[Exercise materials — start]
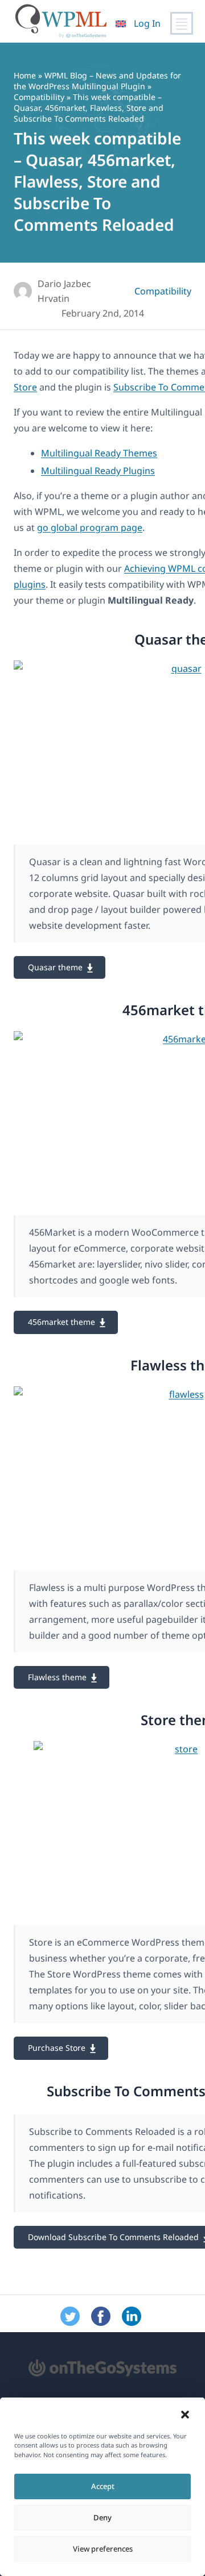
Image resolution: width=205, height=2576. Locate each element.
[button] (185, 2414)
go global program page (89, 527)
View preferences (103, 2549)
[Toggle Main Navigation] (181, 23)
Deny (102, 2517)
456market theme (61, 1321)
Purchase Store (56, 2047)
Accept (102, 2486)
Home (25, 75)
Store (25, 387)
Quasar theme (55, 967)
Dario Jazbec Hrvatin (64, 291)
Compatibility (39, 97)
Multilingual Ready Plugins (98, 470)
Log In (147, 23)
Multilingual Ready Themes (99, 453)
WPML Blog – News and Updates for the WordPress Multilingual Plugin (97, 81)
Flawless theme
[Exercise materials — finish]
[Exercise materials — start]
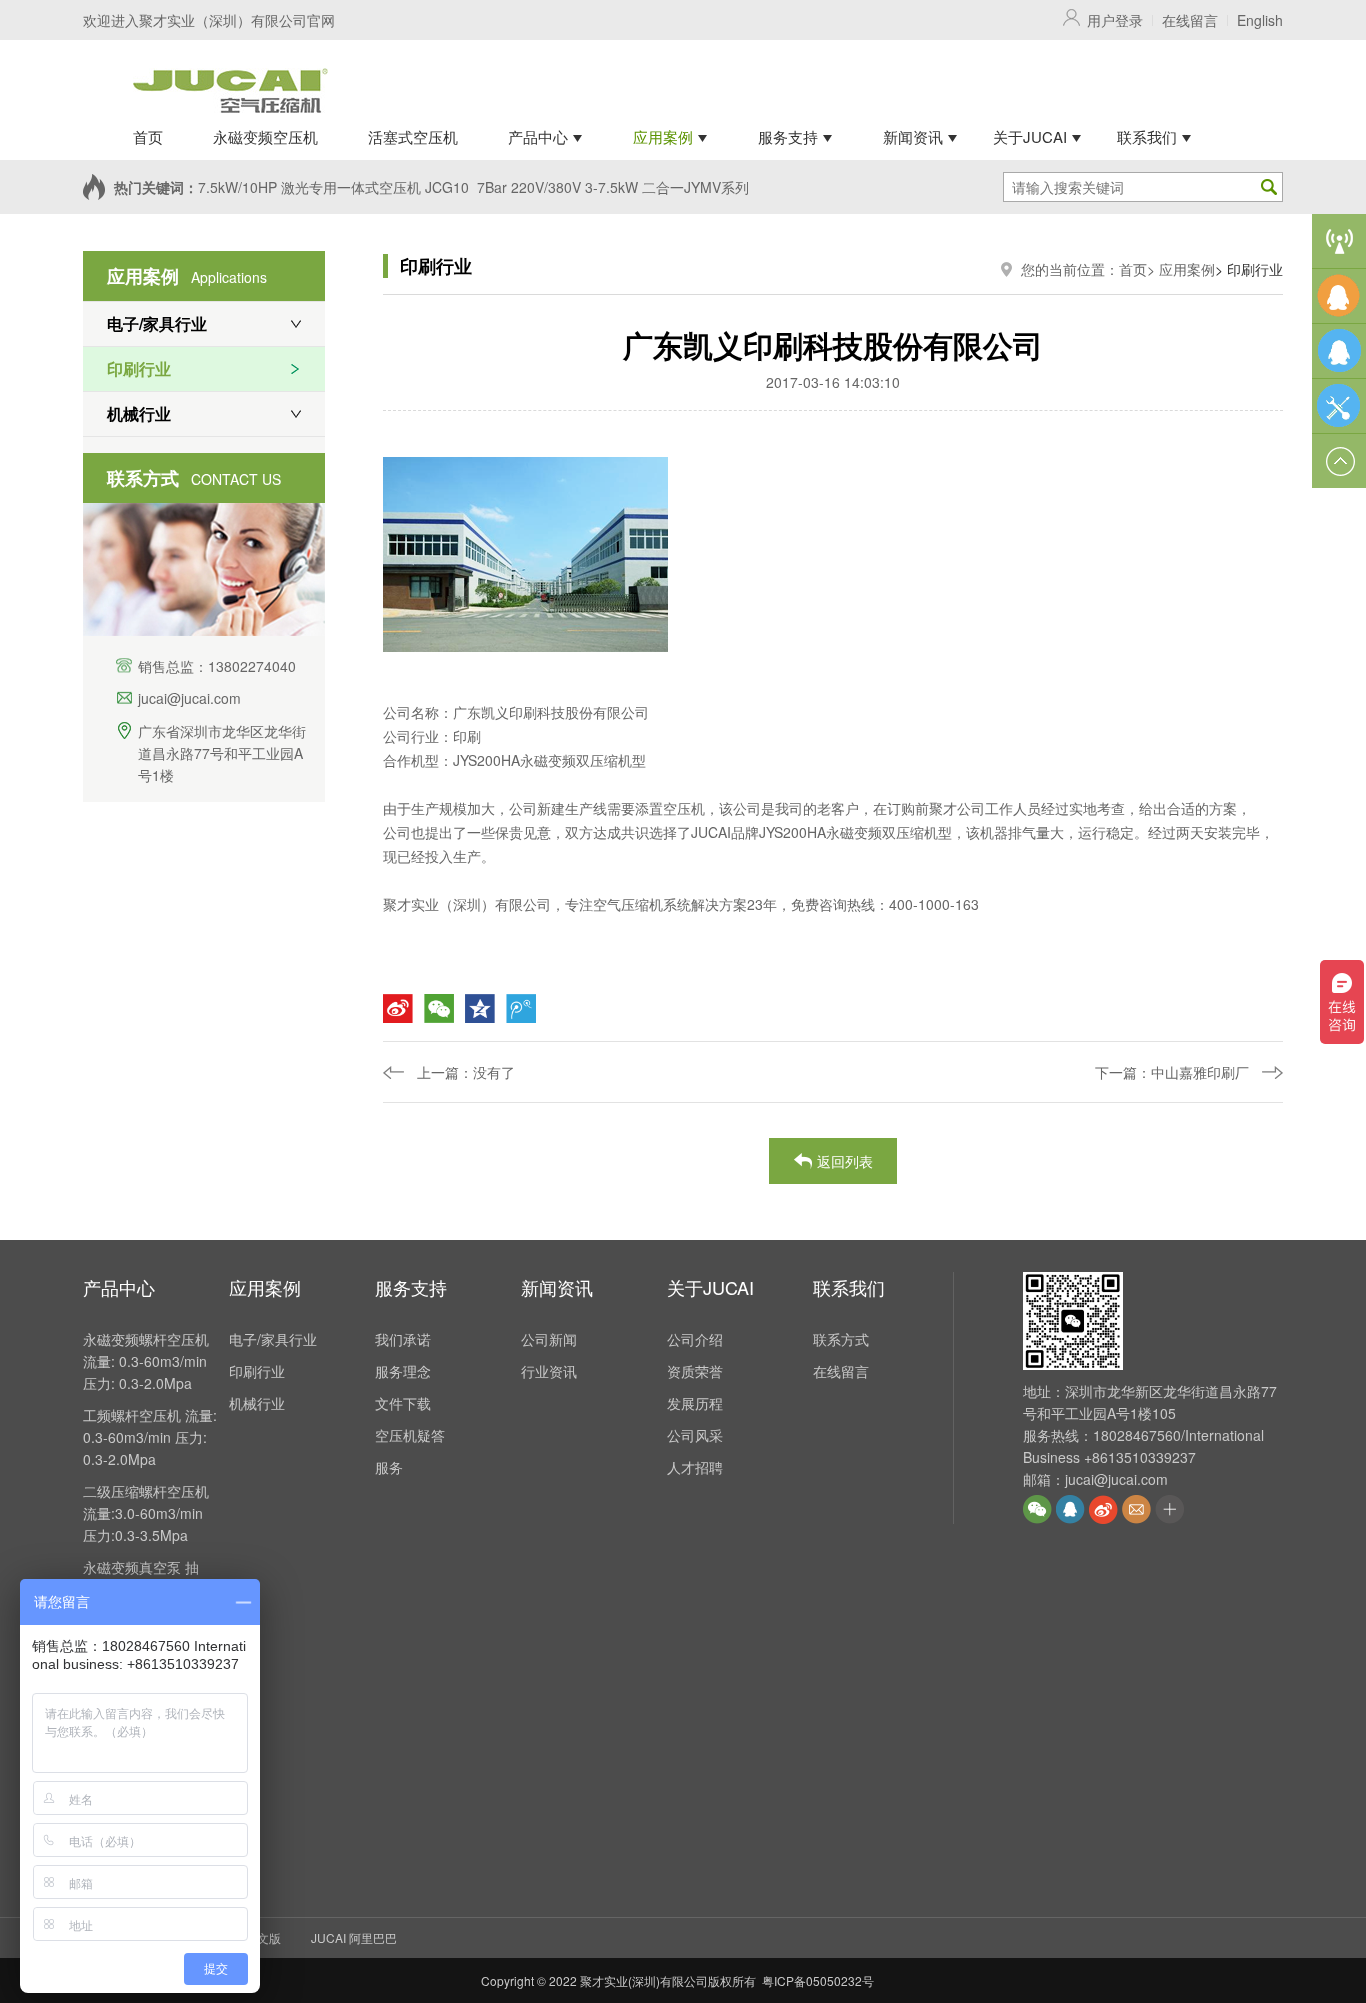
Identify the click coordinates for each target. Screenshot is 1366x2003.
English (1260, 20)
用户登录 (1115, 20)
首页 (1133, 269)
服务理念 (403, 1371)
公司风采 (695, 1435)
[Exercise materials — finish]
• Action item: Considering only the data above, return the lines in which "Ready" occurs.

• Solution for this exercise:
Multilingual Ready Plugins (98, 470)
Multilingual Ready Themes (99, 453)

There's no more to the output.